> **TASK DIRECTIONS**
Needed from the data below: every line from the one with "How do I perform: Click the white" up to and including the one with "960x885 pixels.", repeated exactly and with nothing else.

> **EXERCISE MATERIALS**

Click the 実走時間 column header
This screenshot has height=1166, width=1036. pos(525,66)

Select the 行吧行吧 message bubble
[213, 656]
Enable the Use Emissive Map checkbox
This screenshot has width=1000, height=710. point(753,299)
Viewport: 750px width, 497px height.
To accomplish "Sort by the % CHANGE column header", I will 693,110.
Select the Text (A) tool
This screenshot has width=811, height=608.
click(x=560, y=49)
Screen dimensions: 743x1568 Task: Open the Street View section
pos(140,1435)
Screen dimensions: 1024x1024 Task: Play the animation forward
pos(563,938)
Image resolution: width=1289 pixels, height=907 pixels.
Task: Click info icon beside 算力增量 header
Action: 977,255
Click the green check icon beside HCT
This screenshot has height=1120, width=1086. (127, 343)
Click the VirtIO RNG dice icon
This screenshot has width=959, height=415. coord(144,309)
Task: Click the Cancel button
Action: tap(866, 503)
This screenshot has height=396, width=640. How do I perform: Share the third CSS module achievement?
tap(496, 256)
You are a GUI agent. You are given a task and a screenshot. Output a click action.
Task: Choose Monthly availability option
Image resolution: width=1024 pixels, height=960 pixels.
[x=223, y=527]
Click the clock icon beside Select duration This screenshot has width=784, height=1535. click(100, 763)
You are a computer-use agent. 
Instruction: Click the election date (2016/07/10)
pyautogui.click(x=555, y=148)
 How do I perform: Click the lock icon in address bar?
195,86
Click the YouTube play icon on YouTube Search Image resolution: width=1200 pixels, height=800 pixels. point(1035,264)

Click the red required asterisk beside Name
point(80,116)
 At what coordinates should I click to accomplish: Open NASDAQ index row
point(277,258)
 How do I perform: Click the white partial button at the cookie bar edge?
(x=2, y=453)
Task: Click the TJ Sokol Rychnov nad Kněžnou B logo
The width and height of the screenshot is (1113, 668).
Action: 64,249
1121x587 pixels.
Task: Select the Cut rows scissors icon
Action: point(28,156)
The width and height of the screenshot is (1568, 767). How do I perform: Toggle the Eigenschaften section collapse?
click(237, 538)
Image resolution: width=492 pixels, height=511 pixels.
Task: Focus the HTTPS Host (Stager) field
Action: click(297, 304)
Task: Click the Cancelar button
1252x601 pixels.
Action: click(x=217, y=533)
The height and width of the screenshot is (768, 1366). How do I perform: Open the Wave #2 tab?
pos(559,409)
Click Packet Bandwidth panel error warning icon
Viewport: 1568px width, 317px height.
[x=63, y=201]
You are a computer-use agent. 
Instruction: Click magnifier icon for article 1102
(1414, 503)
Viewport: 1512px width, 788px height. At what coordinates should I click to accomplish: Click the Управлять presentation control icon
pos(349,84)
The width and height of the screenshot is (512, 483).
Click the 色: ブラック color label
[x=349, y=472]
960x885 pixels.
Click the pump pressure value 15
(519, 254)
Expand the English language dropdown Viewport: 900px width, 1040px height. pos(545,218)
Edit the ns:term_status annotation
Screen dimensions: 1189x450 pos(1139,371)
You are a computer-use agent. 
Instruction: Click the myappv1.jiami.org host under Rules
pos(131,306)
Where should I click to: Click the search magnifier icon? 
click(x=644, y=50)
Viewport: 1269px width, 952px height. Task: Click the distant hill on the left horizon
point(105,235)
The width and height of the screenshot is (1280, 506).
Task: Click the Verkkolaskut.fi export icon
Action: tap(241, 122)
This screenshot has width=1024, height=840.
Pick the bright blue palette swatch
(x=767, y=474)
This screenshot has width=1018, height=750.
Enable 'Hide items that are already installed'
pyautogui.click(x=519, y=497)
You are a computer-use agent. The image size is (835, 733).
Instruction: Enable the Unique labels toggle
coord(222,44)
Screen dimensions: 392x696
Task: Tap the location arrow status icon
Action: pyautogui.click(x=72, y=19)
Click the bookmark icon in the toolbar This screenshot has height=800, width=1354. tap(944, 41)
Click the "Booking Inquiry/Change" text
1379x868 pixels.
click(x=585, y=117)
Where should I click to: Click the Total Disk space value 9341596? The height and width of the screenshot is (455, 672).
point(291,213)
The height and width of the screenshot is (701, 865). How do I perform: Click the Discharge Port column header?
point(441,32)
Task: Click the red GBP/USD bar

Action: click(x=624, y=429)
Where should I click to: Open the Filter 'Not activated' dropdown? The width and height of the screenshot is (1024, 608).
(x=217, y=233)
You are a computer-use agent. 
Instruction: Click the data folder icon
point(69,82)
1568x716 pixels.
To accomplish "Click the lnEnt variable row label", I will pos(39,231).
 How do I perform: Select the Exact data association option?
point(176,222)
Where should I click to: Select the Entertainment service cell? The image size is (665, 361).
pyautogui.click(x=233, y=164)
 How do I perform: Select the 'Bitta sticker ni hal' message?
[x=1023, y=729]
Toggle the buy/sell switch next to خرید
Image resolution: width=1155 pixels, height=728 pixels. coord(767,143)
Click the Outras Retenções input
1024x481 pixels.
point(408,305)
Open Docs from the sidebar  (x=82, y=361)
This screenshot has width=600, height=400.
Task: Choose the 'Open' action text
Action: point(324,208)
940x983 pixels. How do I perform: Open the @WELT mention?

> **TASK RESPONSE**
 How do I perform: Click the white partial button at the cookie bar edge?
(x=2, y=453)
Task: Click the TJ Sokol Rychnov nad Kněžnou B logo
The width and height of the screenshot is (1113, 668).
Action: 64,249
1121x587 pixels.
Task: Select the Cut rows scissors icon
Action: point(28,156)
The width and height of the screenshot is (1568, 767). How do I perform: Toggle the Eigenschaften section collapse?
click(237, 538)
Image resolution: width=492 pixels, height=511 pixels.
Task: Focus the HTTPS Host (Stager) field
Action: click(297, 304)
Task: Click the Cancelar button
1252x601 pixels.
Action: click(x=217, y=533)
The height and width of the screenshot is (768, 1366). How do I perform: Open the Wave #2 tab?
pos(559,409)
Click Packet Bandwidth panel error warning icon
Viewport: 1568px width, 317px height.
[x=63, y=201]
You are a computer-use agent. 
Instruction: Click magnifier icon for article 1102
(1414, 503)
Viewport: 1512px width, 788px height. At what coordinates should I click to accomplish: Click the Управлять presentation control icon
pos(349,84)
The width and height of the screenshot is (512, 483).
Click the 色: ブラック color label
[x=349, y=472]
960x885 pixels.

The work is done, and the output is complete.